Countdown to Departure from Vermont

I’m supposed to be packing now. Molly’s here, downstairs reading. I should be down with her. I should be paying bills. I should do some serious thinking in order to get this journaling kicked in the proverbial pants. In 36 hours I’ll be leaving Vermont, hoping that I have everything essential with me: the proper professional clothes for Mexico, the essential books I’ll need for teaching inspiration (this has been a difficult choice), some materials I’ve pre-prepared that I may never use. I have to deal with getting medicines straight when I get back to California. I have family matters to attend to first. I’ll be saying goodbye, once again, to my daughters, this time for even longer than the first. I’m torn between wanting to run home to them and wanting to stay in Vermont for another year, I so relish the seasons and the extra classes SIT offers and some of the people here.

I am more confused than ever about who I am and what I want to do. Being in the thick of studies is good for me because even though I have no life — I go to school, I come home and work while eating a frozen dinner, I go to bed — these last few days with classes over have been emotionally difficult. I wonder why I’m doing all this. I wonder if I’ll do anything with this education. I fear the void. I fear my emotional past, suffering as I still am with significant post-traumatic stress from events not even a year ago.

§ Data below:
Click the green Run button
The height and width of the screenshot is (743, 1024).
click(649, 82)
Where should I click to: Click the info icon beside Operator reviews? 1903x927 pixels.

§ Work order A: From the journal entry about leaving Vermont, list every item the writer hopes to have along when departing.
§ Work order B: Translate this sentence from the journal entry about leaving Vermont into Spanish: "I wonder if I'll do anything with this education."
§ Work order C: Write the next part of the journal entry about leaving Vermont, picking up after its last sentence.

§ Answer section A:
- The proper professional clothes for Mexico
- The essential books needed for teaching inspiration
- Some materials the writer has pre-prepared and may never use

§ Answer section B: Me pregunto si haré algo con esta educación.

§ Answer section C:
This is just drivel. It’s an excuse to post this picture. It’s a woodcut I found by accident. It was done by Camille Flammarion in 1888. I love it. It’s very Tarot-y and Fool-like. Going off onto this next leg of my journey, I feel a little like this.

et

More info about the image

From http://commons.wikimedia.org/wiki/File:Universum.jpg; Flat Earth:

“…widely circulated woodcut of a man poking his head through the firmament of a flat Earth to view the mechanics of the spheres… The woodcut illustrates the statement in the text that a medieval missionary claimed that ‘he reached the horizon where the earth and the heavens met,’ an anecdote that may be traced back to Voltaire.”

(The religious “Urbi et orbi” caption didn’t exist in the original.)